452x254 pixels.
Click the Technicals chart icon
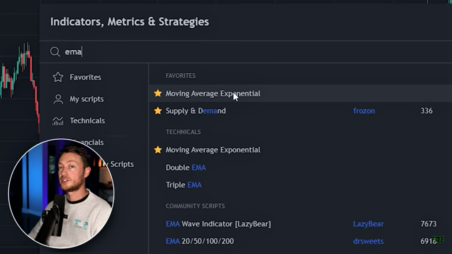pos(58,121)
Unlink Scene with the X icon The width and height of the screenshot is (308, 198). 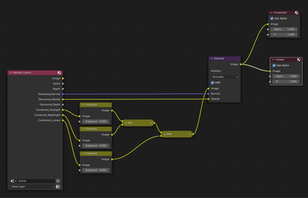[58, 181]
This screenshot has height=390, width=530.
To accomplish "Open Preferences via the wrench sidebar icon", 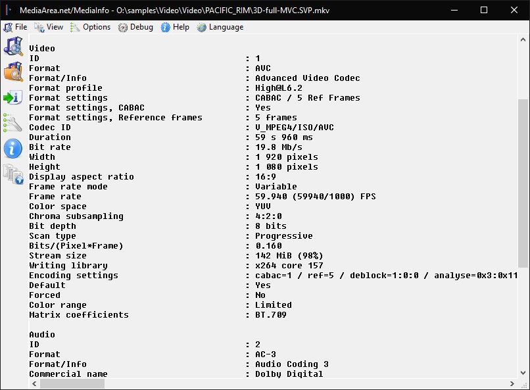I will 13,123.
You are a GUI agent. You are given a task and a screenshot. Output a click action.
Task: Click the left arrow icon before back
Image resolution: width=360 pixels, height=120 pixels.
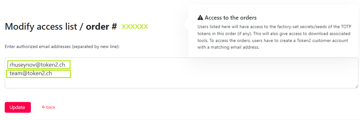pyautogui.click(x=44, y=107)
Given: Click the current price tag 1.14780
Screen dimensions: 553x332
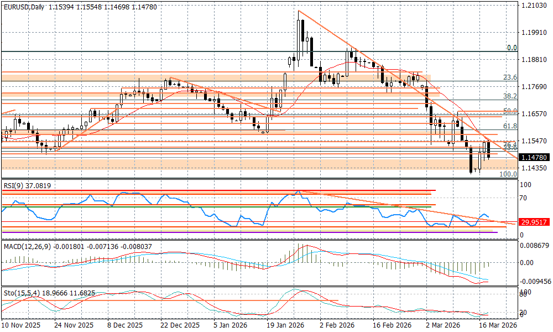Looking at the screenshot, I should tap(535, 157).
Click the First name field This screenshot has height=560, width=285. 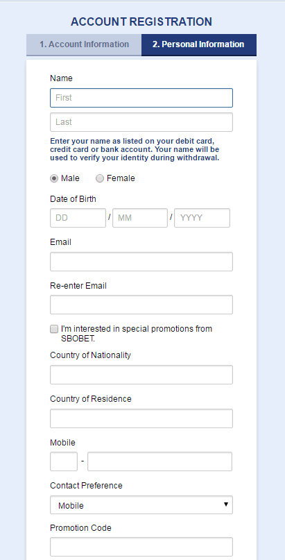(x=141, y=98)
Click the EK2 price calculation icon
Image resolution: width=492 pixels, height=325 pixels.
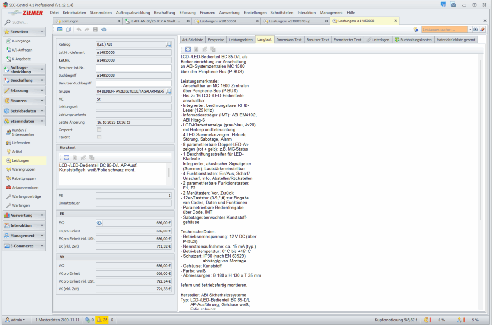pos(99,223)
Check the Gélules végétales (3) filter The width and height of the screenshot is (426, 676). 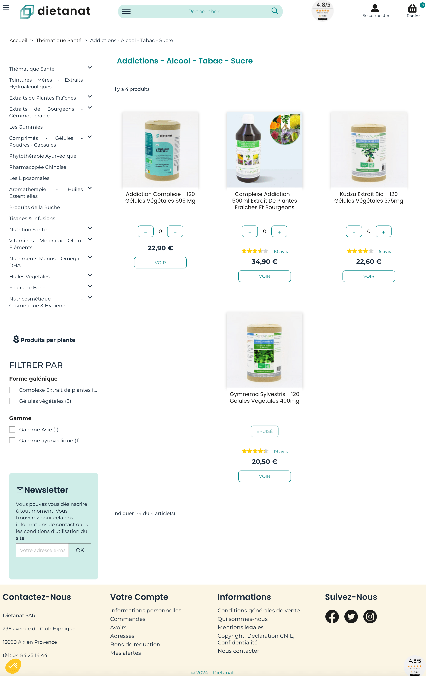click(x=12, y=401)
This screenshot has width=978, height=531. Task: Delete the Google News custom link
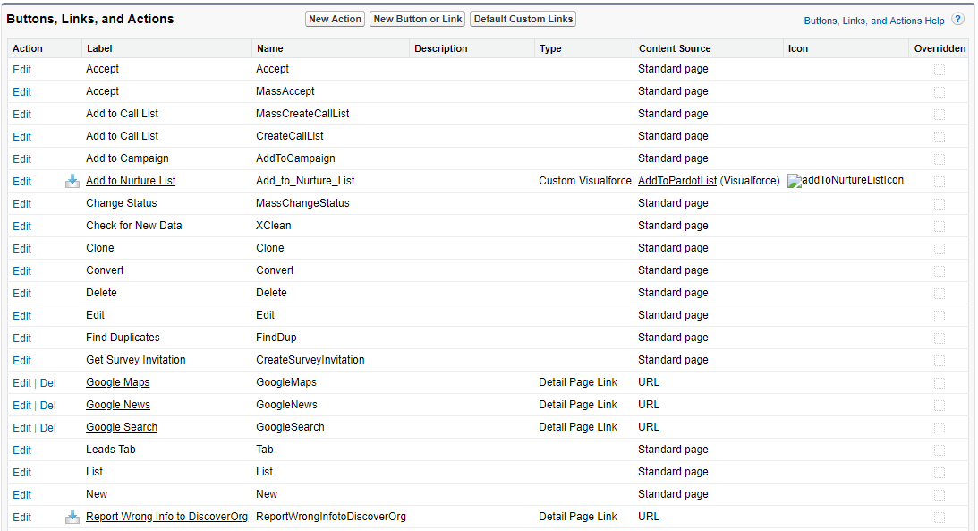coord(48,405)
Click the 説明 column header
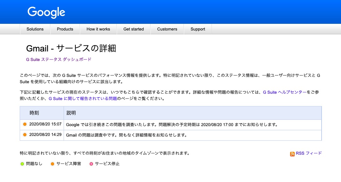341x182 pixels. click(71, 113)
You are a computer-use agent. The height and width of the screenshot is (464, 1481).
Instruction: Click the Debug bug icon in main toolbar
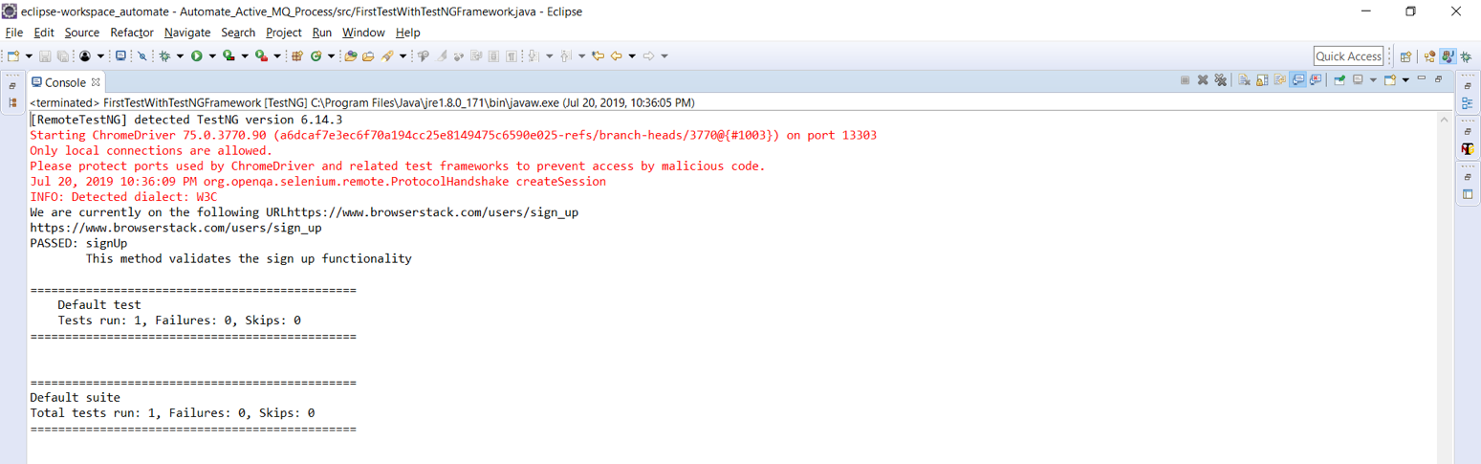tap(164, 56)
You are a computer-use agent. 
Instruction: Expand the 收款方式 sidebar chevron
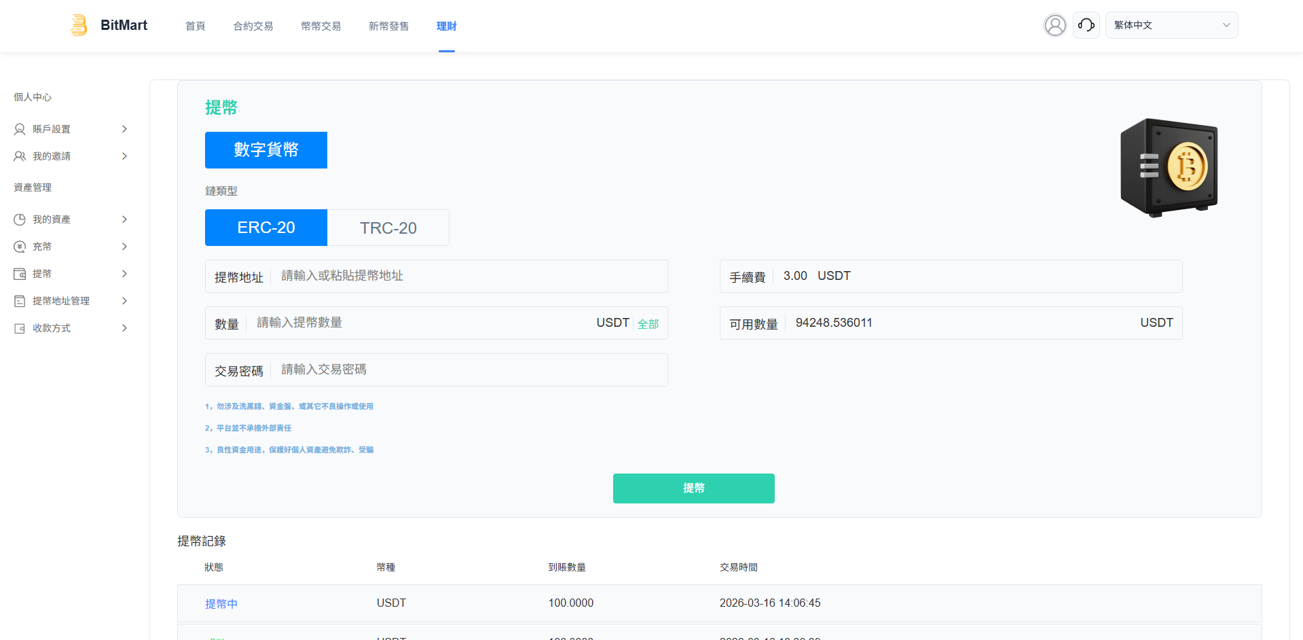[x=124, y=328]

------------

**Activity:** Nothing but the lines from the line with "Instruction: Click the" through the last line of the data above should be printed, exactly as written and without pictures.

**Reply:**
Instruction: Click the Debug bug icon in main toolbar
tap(164, 56)
You are a computer-use agent. 
Instruction: Expand the 收款方式 sidebar chevron
[x=124, y=328]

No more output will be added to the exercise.